_TEXT FOR ANALYSIS_
* * * *

#FridayReads 2024-07-19 – A New Releases Week – “Ordinary Time” and “Probably Nothing”

My attention was caught by a couple of newly released books this month so, instead of making them wait their turn on my TBR pile, I’ve made them this weeks FridayReads. Both of them are very English books, taking a close look at life as white, middleclass Englishwomen in their thirties currently live it. One of them has some smiles in it but is mostly a serious book. The other is meant to be humorous although it is largely about bereavement following a sudden death.

I’m looking forward to immersing myself in these relatable contemporary stories and hoping they’ll make me smile and make me think.


“Ordinary Time (2024) by Cathy Rentzenbrink

I heard Cathy Rentzenbrink being interviewd about ‘Ordinary Time‘ on Woman’s Hour on BBC sounds and decided I had to have book. ‘Ordinary Time’ is a novel that reflects on what people in a marriage owe each other, It looks at the world through the eyes of a vicar’s wife who, at a point when she has begun to feel that she is less important, less necessary, to her husband than his work and his parishioners, is taken out of the day-to-day rythms of her life and becomes tempted to have an affair. What called to me about the story is that it sounded very human and real.

The title also called to me because it captures that making-it-through-the-unspectacluar-but-necessary-and-unavoidable that takes up so much of our lives. Ordinary Time is the term used to describe the points on the Anglican liturgical cycle when there’s nothing special going on. The fancy Purple, Gold or White vestments of the big feasts give way to a simple green vestmens. Most of the year is Ordinary Time, exerything except the Easter cycle (Lent, Holy Week, Easter, Pentecost) and the Christmas cycle (Advent, Christmas, Epiphany)

Cathy Rentzenbrink is a writer whose books include The Last Act of Love, Everyone is Still Alive and Write It All Down. Her new novel Ordinary Time is out in July 2024. Cathy regularly chairs literary events, interviews authors, and speaks on life, death, love, and literature. Despite being shortlisted for various prizes, the only thing Cathy has ever won is the Snaith and District Ladies’ Darts Championship when she was 17. She is now sadly out of practice


“Probably Nothing” (2024) by Lauren Bravo

I came across ‘Probably Nothing‘ while I was buying ‘Ordinary Time’. It was one of those ‘Other people who bought ‘Ordinary Time’ also bought…’ that I normally ignore but the title was so English and the cover so cute that I read the synopsis and bought the book.

* * * *

_WORK ORDER 1_
Please set down the stretch of the post about the two new book releases from "I came across" through "bought the book.", matching it word for word.
_WORK ORDER 2_
Resume the post about the two new book releases, starting right after its final sentence.

_EXERCISE DATA_
* * * *

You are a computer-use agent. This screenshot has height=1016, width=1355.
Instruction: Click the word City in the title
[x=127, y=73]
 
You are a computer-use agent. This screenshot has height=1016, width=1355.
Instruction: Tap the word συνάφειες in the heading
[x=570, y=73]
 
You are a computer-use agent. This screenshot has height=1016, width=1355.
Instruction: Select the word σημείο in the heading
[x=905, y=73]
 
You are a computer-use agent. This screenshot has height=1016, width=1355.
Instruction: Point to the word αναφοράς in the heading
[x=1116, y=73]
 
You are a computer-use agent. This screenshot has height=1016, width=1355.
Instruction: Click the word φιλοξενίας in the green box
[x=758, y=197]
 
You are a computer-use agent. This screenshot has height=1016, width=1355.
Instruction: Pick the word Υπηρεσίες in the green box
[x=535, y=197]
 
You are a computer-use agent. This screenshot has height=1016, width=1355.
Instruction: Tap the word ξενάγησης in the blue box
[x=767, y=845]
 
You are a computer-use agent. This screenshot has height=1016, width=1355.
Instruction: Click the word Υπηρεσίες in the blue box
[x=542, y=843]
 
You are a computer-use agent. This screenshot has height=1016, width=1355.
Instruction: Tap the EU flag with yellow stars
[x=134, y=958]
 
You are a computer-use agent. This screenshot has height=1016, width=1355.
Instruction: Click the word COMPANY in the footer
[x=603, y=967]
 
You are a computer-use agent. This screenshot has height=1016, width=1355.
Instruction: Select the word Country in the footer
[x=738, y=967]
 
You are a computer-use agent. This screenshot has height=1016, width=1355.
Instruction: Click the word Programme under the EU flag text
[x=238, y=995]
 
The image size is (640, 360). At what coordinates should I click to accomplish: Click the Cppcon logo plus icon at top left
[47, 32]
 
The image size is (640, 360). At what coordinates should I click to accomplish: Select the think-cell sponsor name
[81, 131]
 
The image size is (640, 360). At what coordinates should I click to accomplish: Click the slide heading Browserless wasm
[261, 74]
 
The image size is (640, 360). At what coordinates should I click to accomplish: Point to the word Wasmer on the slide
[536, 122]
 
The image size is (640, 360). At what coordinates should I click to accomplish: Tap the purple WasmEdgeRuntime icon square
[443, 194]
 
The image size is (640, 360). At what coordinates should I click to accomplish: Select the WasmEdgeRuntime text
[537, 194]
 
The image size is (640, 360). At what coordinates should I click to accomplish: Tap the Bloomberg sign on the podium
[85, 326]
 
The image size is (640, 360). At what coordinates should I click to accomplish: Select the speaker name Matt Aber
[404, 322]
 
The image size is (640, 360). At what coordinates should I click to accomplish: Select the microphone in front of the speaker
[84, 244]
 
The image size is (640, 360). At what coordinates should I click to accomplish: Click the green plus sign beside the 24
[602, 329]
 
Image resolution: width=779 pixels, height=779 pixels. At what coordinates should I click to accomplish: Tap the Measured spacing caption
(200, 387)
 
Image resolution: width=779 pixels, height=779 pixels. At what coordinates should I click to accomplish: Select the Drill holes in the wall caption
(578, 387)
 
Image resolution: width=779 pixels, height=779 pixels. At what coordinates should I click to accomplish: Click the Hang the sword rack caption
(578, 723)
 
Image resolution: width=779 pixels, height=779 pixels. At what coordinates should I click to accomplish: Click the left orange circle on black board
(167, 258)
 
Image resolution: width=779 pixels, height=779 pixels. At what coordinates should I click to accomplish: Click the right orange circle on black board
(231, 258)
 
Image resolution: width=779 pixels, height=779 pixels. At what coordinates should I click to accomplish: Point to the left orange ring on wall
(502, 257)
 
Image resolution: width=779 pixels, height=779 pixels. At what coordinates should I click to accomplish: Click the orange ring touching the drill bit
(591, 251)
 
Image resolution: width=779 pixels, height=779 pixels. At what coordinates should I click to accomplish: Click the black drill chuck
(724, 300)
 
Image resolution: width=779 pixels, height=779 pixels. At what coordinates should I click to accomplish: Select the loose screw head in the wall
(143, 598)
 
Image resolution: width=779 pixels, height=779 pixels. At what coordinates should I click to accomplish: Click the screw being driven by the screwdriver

* * * *

_WRITTEN REPLY 1_
I came across ‘Probably Nothing‘ while I was buying ‘Ordinary Time’. It was one of those ‘Other people who bought ‘Ordinary Time’ also bought…’ that I normally ignore but the title was so English and the cover so cute that I read the synopsis and bought the book.

_WRITTEN REPLY 2_
I pulled to this book because it looks at someone digging a deeper and deeper hole for themselves by trying to be polite and most of all, by trying to avoid embarrassment. The cascading failure that comes from avoiding speaking the embarrassing truth at the beginning seems a common English thing to me. I also feel some empathy for a woman who is used to spending most of her time alone or with one or two friends being overwhelmed by a large family that live in one another’s pockets and assume that you want to liver there too.

Lauren Bravo is an author and freelance journalist who writes about fashion, popular culture, food, travel and feminism, for publications including GraziaStylistRefinery29, the Telegraph, the Independent and the Guardian. She is the author of What Would the Spice Girls Do? (2018), How to Break Up with Fast Fashion (2020) – inspired by her year-long fast-fashion ban – and a contributor to the intersectional feminist essay collection This Is How We Come Back Stronger: Feminist Writers On Turning Crisis Into Change, published by And Other Stories in 2021.

Her debut novel, Preloved, was published by Simon & Schuster in the UK in 2023. Her second novel, Probably Nothing, was published by Simon & Schuster in July 2024.